Scientific classification
- Kingdom: Animalia
- Phylum: Chordata
- Class: Amphibia
- Order: Anura
- Family: Dendrobatidae
- Genus: Ranitomeya
- Species: R. summersi
- Binomial name: Ranitomeya summersi Brown, Twomey, Pepper, and Sanchez-Rodriguez, 2008
- Synonyms: Dendrobates summersi (Brown, Twomey, Pepper, and Sanchez-Rodriguez, 2008)

= Ranitomeya summersi =

- Authority: Brown, Twomey, Pepper, and Sanchez-Rodriguez, 2008
- Conservation status: EN
- Synonyms: Dendrobates summersi (Brown, Twomey, Pepper, and Sanchez-Rodriguez, 2008)

Species of amphibian

Ranitomeya summersi, sometimes referred to as Summers' poison frog, is a species of poison dart frogs found in the central Huallaga River drainage and adjacent Cordillera Azul National Park in central Peru. Before 2008, the species was considered a subspecies of Ranitomeya fantastica. The IUCN considers it an endangered species because of limited habitat range, habitat loss, and collection for the pet trade.

== Morphology ==
Ranitomeya summersi is one of the smallest species of poison dart frogs, commonly known as "thumbnail" darts. It has an orange and black banded pattern and a large snout to vent length. Males and females exhibit no sexual dimorphism in snout to vent length, exhibiting a range from 15.5 mm to 20.4 mm.
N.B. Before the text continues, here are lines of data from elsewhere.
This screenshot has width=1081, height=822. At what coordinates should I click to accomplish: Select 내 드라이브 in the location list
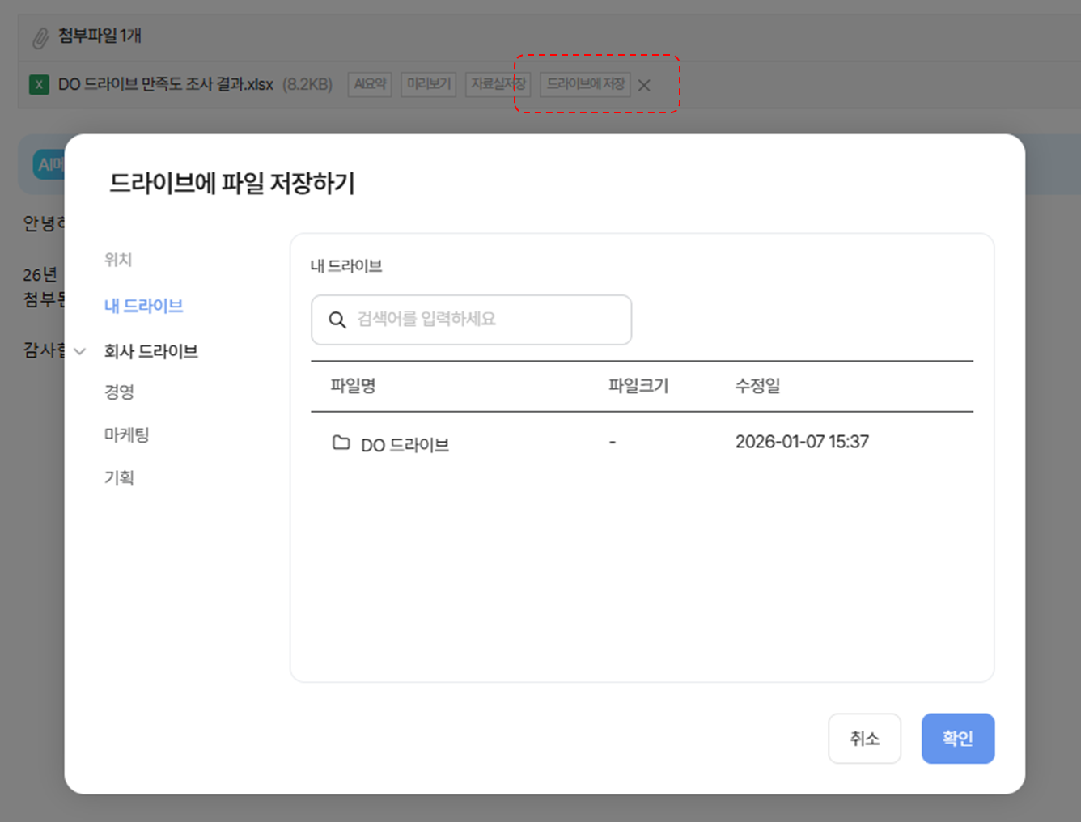click(143, 306)
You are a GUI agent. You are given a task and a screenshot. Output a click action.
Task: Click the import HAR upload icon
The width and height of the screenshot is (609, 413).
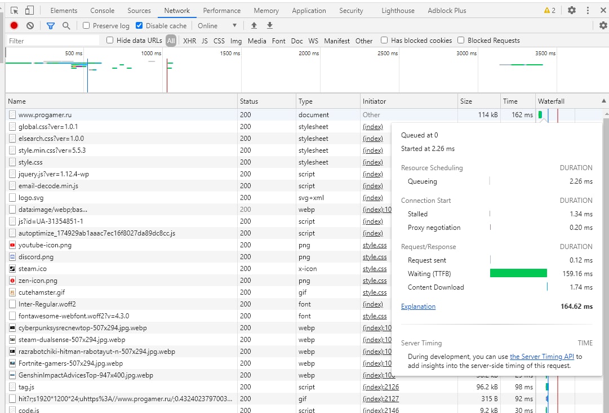click(x=254, y=25)
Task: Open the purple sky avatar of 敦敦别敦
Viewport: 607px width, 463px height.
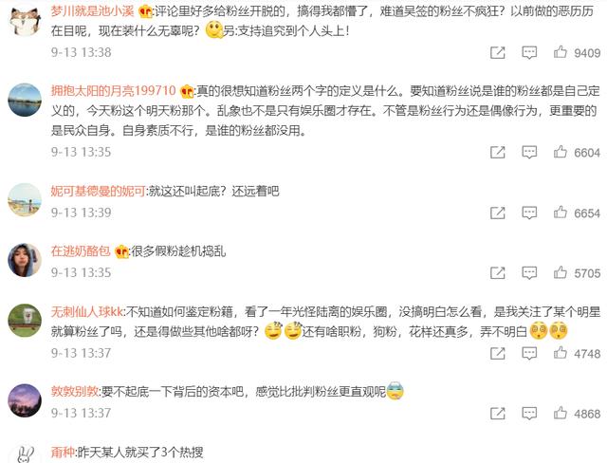Action: point(25,400)
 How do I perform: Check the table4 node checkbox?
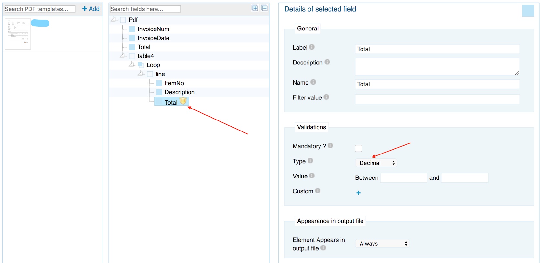[x=132, y=56]
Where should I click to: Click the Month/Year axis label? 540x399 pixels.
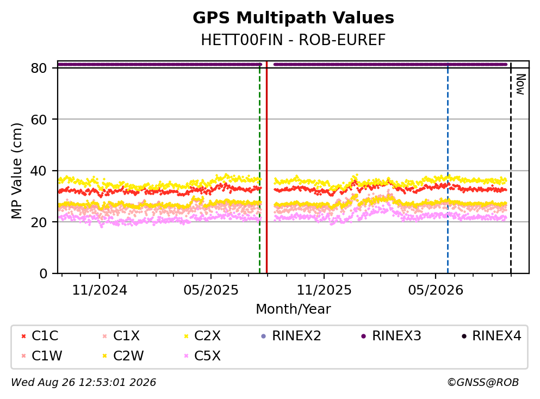point(294,309)
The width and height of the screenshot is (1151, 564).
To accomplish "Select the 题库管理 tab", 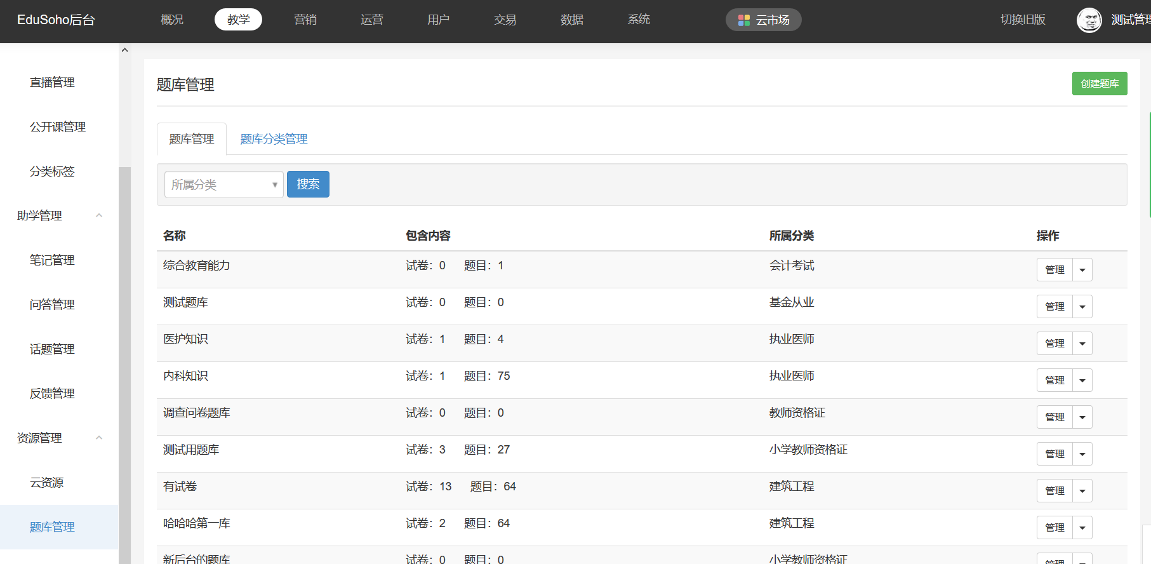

This species possesses a black marking over the eyes extending past the tympanum giving them the appearance of a mask. The species is a Batesian mimicry of Ranitomeya Variabilis. While Ranitomeya imitator can copy the appearance of R. summersi, R. summersi can be distinguished from the imitator by its soft buzz call which can only be heard less than 1 m away, and its dark mask which covers the tympanum. In contrast the Ranitomeya imitator calls are much louder and can be heard from 5 m away.

==Habitat==
This diurnal frog is primarily terrestrial. It inhabits dry primary and secondary submontane forest. It has been observed between 180 and 700 meters above sea level.

==Life cycle==

The female frog lays eggs in leaf litter in clutches of 6–9. After the eggs hatch, the male frog carries them to pools of water inside holes in trees or in the axils of the plant Dieffenbachia.

==Threats==
The IUCN classifies this frog as endangered because of the considerable and ongoing habitat loss associated with widespread deforestation in favor of both small-scale farming and agrobusiness. This frog is highly prized as a terrarium pet and can be captured for the international pet trade. Although there was some legal export circa 2001 and although it is possible to rear this animal in captivity, almost all the pet frogs currently held by humans are either illegal captures or the descendants of illegal captures.

The frog's range has not been found to include any protected parks, but it passes near Cordillera Escalera Regional Conservation Area and Cordillera Azul National Park. As of 2018, the frog has not been formally observed as present in these parks.